Citing review texts, publisher etc., referring to the writers by name (even if by firstnames), sticking to prescribed four pages limit (that took care of f, h, x), displaying some familiarity with contemporary poetic and critical issues, balancing (wanting to) praise and misgiving, taking the role of representing literature on behalf of an implied intelligent informed wider reading community, signing off with the integrity of my own proper name; viz: DR JOHN GERAETS. Other conventions may have been flouted. During the final rechecking (another convention) of the draft I am enjoying Chris Knox on CD and rereading Derrida’s ‘Signature Event Context’. Amazing how writing thinking writing thinking, indeed so.

note

[1] ‘How-or-Whether New Poems Mean’, A Brief Description of the Whole World 3 (June 1996), ed. Alan Loney, Auckland, pp. 62-65. The books considered are Loney’s The erasure tapes and Michele Leggott’s DIA, both published by Auckland University Press in 1994. The piece was written in Japan and originally accepted to appear in the online magazine taproot (USA).
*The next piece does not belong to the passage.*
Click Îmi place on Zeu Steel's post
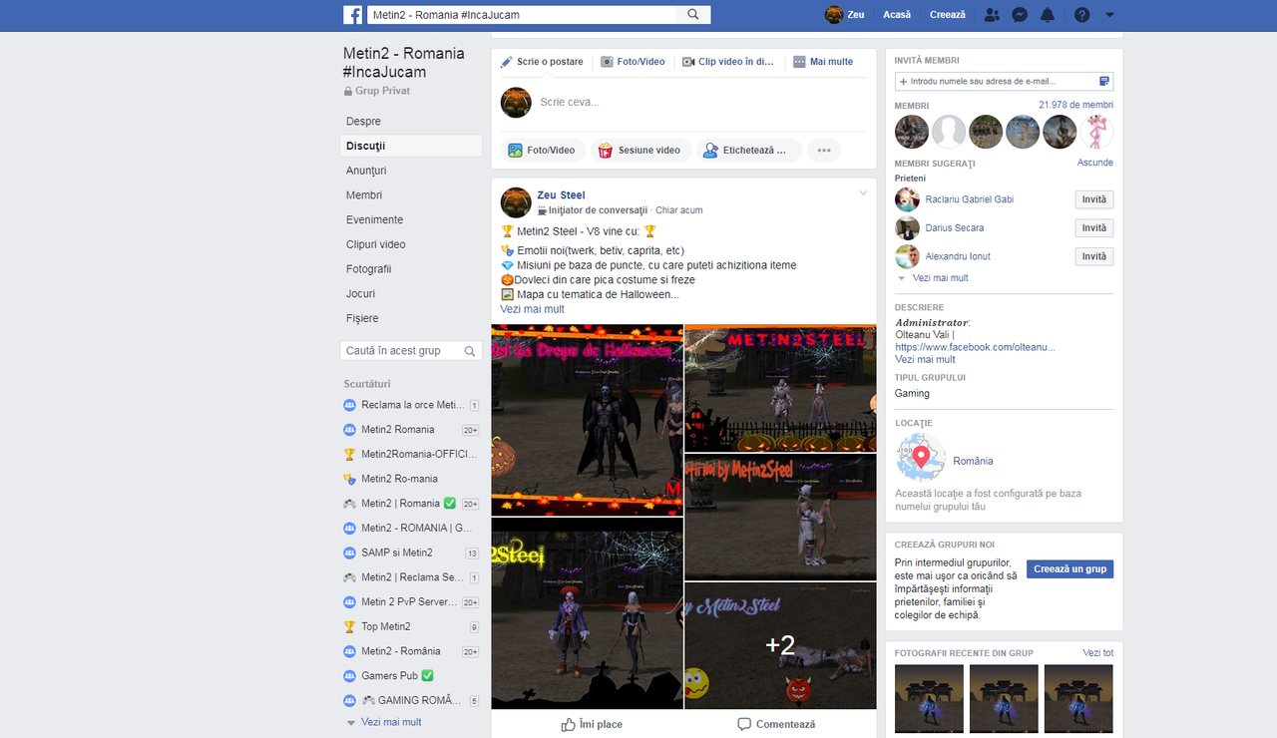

It was an interesting prospect to write in a somewhat circuitous manner about two innovative New Zealand poets for an American audience, and I take this chance to express appreciation to editor Luigi-Bob Drake. However, taproot folded and as a result the two poets were repatriated. The four pages referred to is the limit placed on invited contributors to A Brief Description of the Whole World by founding editor Alan Loney, coincidentally one of the two subject poets of the review.